I hope that your friends find a good way to start escape rooms in the end. If it is their passion they will succeed. Regulations may be slow, but regulations get set and then people can do business safely for everyone involved.
Escape rooms and haunted houses are a nightmare in local fire code in the states as well. Ends up putting a lot of smaller productions out of business.
If it were that, I’d understand. The main issue my friends had was with declaring their “official activity”. In spain you need to declare what activity your bussiness is into, and the categories available are so restrictive and ill defined that a lot of people end up just making up something and going with it.
I’ve seen contractors with numbers in their paperwork that was obviously made up by putting a completely random number (they even admitted to that privately).
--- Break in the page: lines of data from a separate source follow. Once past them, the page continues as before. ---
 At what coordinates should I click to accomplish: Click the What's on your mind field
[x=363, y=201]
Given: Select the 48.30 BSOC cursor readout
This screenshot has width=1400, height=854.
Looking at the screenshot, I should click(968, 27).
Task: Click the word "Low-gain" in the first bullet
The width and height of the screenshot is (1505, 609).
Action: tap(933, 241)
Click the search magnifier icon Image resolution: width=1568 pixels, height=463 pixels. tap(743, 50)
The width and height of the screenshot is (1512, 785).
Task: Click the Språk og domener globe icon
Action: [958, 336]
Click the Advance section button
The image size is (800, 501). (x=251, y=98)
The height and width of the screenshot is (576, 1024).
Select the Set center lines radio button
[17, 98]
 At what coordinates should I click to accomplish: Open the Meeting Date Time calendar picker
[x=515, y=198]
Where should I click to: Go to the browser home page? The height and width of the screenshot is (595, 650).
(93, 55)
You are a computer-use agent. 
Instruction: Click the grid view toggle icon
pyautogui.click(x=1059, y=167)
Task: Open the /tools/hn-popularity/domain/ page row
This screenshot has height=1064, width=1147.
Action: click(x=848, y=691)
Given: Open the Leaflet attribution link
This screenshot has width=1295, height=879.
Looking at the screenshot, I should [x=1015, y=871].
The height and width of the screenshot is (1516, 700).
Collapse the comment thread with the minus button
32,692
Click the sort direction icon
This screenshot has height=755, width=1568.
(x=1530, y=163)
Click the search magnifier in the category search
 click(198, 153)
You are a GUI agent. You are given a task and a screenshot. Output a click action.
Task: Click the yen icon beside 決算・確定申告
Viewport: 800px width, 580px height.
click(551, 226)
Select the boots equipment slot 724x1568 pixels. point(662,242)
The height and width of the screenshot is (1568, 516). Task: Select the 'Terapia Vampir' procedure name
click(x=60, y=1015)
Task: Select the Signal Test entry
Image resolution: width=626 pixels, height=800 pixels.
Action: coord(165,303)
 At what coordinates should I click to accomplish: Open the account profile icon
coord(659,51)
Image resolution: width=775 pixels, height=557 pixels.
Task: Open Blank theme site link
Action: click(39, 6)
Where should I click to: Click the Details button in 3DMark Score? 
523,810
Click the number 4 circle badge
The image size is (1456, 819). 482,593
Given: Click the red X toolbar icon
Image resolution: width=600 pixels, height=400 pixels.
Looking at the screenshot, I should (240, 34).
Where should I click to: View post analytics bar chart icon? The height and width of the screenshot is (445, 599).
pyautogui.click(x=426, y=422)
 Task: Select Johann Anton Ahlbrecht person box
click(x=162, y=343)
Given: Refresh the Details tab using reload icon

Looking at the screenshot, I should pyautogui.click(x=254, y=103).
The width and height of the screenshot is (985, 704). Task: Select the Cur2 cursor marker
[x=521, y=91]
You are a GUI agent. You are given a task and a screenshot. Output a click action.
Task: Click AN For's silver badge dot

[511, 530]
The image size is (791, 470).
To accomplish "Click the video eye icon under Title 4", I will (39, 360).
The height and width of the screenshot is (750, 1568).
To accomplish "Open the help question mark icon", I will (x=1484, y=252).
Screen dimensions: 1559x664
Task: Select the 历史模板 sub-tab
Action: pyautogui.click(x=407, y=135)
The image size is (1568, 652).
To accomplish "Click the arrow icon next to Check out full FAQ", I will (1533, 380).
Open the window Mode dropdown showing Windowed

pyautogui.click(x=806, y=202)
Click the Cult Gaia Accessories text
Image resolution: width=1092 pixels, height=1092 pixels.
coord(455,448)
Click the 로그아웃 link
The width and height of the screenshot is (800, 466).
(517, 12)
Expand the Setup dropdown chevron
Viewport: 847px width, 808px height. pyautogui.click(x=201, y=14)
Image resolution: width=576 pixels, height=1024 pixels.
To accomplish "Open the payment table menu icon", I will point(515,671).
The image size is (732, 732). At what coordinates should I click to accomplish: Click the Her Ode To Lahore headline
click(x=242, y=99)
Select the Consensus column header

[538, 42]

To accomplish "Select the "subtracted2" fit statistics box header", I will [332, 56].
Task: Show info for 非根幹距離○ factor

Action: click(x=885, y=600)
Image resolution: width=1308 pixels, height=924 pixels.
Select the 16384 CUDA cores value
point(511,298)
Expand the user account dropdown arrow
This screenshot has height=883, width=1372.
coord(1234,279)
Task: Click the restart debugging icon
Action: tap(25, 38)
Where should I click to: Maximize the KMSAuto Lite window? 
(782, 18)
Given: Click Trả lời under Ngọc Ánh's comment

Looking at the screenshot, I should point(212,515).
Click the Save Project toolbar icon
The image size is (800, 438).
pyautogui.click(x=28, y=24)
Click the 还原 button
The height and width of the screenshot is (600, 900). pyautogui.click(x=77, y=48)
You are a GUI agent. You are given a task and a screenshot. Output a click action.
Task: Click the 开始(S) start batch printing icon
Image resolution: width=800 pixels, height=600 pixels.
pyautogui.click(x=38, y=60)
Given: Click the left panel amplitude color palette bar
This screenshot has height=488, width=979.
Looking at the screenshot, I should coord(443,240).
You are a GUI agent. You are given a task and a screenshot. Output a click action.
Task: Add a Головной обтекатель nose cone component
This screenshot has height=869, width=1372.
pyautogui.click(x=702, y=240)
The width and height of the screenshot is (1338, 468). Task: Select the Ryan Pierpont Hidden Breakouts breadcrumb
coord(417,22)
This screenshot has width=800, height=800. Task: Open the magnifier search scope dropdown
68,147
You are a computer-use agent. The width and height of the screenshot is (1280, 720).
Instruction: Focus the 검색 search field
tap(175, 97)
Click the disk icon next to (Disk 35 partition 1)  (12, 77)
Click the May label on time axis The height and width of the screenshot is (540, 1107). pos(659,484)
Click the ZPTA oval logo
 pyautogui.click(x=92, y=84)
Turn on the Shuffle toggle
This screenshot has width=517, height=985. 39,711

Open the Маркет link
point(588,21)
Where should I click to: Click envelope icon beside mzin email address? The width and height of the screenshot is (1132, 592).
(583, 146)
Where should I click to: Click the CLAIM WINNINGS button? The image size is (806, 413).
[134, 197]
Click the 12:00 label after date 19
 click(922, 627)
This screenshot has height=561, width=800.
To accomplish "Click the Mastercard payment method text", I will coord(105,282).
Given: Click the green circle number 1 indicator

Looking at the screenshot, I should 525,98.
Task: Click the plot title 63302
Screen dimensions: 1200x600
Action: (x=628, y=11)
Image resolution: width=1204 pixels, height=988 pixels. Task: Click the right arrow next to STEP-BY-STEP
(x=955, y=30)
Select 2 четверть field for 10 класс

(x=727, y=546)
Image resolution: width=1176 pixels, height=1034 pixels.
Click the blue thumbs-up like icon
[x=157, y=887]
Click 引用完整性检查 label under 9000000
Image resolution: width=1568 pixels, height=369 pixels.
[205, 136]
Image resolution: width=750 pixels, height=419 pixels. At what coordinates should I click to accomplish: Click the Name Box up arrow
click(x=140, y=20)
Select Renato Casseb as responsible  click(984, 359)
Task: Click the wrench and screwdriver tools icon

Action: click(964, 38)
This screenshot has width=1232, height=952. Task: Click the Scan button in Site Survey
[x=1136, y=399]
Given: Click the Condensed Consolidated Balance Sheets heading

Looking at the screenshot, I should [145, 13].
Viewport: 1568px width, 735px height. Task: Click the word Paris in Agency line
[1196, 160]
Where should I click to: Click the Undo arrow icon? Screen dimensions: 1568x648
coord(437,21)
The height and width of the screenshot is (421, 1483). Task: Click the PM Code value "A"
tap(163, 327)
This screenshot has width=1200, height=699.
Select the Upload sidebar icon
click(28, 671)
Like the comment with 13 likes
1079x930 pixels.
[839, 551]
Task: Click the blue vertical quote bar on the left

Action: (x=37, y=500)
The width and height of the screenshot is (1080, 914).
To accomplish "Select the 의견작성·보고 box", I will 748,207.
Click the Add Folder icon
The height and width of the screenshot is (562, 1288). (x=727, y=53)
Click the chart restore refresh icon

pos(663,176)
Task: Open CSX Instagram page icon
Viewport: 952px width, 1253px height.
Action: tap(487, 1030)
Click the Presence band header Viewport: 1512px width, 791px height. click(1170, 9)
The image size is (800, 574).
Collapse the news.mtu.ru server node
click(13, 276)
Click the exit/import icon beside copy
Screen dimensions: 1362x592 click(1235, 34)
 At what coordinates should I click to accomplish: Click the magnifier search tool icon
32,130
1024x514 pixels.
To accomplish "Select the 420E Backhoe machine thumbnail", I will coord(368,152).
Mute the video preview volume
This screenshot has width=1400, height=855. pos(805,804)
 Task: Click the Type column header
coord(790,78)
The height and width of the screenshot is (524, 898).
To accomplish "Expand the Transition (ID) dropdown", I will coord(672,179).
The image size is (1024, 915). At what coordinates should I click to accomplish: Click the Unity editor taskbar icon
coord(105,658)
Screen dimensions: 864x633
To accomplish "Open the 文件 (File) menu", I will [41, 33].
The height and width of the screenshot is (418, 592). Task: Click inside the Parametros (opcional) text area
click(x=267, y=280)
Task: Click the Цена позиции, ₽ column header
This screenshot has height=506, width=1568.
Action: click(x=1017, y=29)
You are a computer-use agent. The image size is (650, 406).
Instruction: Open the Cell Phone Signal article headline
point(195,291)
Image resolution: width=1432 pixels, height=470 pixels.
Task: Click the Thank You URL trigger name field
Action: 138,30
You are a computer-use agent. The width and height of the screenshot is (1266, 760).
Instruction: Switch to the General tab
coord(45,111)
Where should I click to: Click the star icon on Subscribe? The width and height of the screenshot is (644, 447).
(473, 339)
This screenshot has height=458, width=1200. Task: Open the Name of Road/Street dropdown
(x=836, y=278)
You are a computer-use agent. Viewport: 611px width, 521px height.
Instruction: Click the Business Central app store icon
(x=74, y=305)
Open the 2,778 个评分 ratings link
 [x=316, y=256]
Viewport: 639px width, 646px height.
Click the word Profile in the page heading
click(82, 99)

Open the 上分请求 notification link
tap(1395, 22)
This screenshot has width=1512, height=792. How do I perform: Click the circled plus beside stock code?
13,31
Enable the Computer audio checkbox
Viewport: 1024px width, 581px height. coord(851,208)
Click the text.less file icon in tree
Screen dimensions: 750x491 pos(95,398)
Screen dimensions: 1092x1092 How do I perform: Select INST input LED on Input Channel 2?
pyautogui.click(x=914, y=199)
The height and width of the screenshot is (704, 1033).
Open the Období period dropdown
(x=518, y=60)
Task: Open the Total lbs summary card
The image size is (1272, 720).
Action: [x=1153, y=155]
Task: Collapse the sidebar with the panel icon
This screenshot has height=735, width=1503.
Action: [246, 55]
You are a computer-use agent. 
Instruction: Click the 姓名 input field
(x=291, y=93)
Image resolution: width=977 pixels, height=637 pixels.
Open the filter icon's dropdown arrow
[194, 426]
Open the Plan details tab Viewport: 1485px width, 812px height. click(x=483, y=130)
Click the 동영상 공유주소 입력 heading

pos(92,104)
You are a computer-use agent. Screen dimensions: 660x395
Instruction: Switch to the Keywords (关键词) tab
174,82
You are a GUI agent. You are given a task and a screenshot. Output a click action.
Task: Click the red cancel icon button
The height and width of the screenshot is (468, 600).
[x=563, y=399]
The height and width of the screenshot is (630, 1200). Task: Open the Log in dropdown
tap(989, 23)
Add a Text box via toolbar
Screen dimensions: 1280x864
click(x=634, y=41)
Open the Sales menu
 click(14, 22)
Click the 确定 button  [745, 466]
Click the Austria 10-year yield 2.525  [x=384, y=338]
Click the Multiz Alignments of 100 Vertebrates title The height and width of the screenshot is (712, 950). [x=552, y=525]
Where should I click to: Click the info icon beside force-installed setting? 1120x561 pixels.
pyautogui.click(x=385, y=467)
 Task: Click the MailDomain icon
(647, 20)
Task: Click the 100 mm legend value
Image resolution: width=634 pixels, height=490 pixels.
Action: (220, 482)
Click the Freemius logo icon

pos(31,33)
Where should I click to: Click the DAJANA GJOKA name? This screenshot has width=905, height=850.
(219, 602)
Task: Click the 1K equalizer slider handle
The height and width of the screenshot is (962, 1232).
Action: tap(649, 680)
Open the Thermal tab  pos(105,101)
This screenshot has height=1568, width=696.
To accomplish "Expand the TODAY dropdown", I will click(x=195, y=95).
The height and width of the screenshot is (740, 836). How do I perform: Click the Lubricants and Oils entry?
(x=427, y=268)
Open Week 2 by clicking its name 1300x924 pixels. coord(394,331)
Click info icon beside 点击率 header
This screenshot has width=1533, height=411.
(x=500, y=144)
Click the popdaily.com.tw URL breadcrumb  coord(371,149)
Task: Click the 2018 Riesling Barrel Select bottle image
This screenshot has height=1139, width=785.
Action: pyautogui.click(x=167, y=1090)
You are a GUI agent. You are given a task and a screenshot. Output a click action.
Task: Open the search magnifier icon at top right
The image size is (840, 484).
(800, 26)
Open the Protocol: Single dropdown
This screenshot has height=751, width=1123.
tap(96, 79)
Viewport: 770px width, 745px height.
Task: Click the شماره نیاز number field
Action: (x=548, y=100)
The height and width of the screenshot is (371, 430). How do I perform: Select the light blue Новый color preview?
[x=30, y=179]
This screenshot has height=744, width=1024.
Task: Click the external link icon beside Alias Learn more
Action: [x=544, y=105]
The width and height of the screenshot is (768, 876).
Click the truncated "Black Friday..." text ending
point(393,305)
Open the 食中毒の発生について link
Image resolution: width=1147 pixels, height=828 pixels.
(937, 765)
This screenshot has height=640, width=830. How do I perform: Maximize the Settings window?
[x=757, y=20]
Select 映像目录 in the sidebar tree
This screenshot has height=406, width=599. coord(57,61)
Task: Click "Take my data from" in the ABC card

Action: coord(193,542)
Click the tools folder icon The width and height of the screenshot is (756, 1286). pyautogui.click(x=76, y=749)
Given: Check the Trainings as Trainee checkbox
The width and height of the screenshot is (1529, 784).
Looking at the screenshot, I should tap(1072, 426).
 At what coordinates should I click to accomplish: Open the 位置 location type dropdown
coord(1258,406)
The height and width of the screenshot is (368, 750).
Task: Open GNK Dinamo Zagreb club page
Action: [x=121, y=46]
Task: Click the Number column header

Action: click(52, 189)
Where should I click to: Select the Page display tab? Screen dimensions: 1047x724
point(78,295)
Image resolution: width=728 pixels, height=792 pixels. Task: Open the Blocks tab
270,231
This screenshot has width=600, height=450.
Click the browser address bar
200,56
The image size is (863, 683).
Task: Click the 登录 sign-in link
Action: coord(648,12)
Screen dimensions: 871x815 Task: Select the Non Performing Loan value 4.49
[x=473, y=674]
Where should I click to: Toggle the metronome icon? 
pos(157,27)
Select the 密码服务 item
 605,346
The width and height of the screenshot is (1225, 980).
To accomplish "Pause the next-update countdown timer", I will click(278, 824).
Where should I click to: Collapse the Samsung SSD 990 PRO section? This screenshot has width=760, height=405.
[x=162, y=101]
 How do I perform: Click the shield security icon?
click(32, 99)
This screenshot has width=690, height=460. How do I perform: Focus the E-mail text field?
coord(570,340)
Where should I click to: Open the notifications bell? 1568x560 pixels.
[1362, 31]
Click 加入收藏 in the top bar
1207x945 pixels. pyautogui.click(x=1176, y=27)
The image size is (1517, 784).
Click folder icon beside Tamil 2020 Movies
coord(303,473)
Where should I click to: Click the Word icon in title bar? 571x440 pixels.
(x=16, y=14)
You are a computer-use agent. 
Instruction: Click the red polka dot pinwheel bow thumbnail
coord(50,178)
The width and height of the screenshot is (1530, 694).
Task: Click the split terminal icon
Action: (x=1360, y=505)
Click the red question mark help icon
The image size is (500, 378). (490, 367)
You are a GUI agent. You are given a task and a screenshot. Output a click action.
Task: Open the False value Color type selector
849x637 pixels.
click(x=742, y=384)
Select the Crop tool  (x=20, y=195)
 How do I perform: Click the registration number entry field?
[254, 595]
It’s important? No, is a risk that could destroy your bussiness? Certainly.
Wow that's pretty lame then. We have something similar but it's not really something you're held to, mostly just for them to have an idea what your deductions should be (or something like that, not a tax expert). Wondering, could they classify themselves as theater or similar? That's what's commonly used at least in the circles Im part of.
Tax havens are often highly desirable tourist destinations. Making it illegal to do business with them would anger a lot of tourists and is, frankly, a violation of freedom of movement.
I assume you mean acknowledging the different credibility of different sources, instead of just not believing anything at all.
It's just as with the academia thing. I don't think the solution is to dismiss formal research and consider it unscientific, but to acknowledge it's weaknesses, specially in specific fields.
To tell you the truth I don't have time, energy or knowledge to find the sources of all news and research I see and investigate and assess the credibility of them, so I simply don't believe anything.
This problem has existed since forever, and back in the day I believed something like reddit would work because real humans would do the curation for me and call out bad news/research/etc, but we all know how that turned out.
>To tell you the truth I don't have time, energy or knowledge to find the sources of all news and research I see and investigate and assess the credibility of them, so I simply don't believe anything.
So you don't even believe Donald Trump is the President of the United States, because you refuse to believe the media when it covered the campaign and election?
I'm going to guess you either don't actually hold this point of view, otherwise you could barely function in society.
I think you're taking it too literally. What I mean is that, as an example, if they say $POLITICAL_FIGURE has said this or that, I will suspect they're taking the words out of context, but I am not going to find and watch the entire video, because I don't have the necessary time and energy to do that.
The law is not a blockchain ledger. If bad law gets in, it can also get removed later.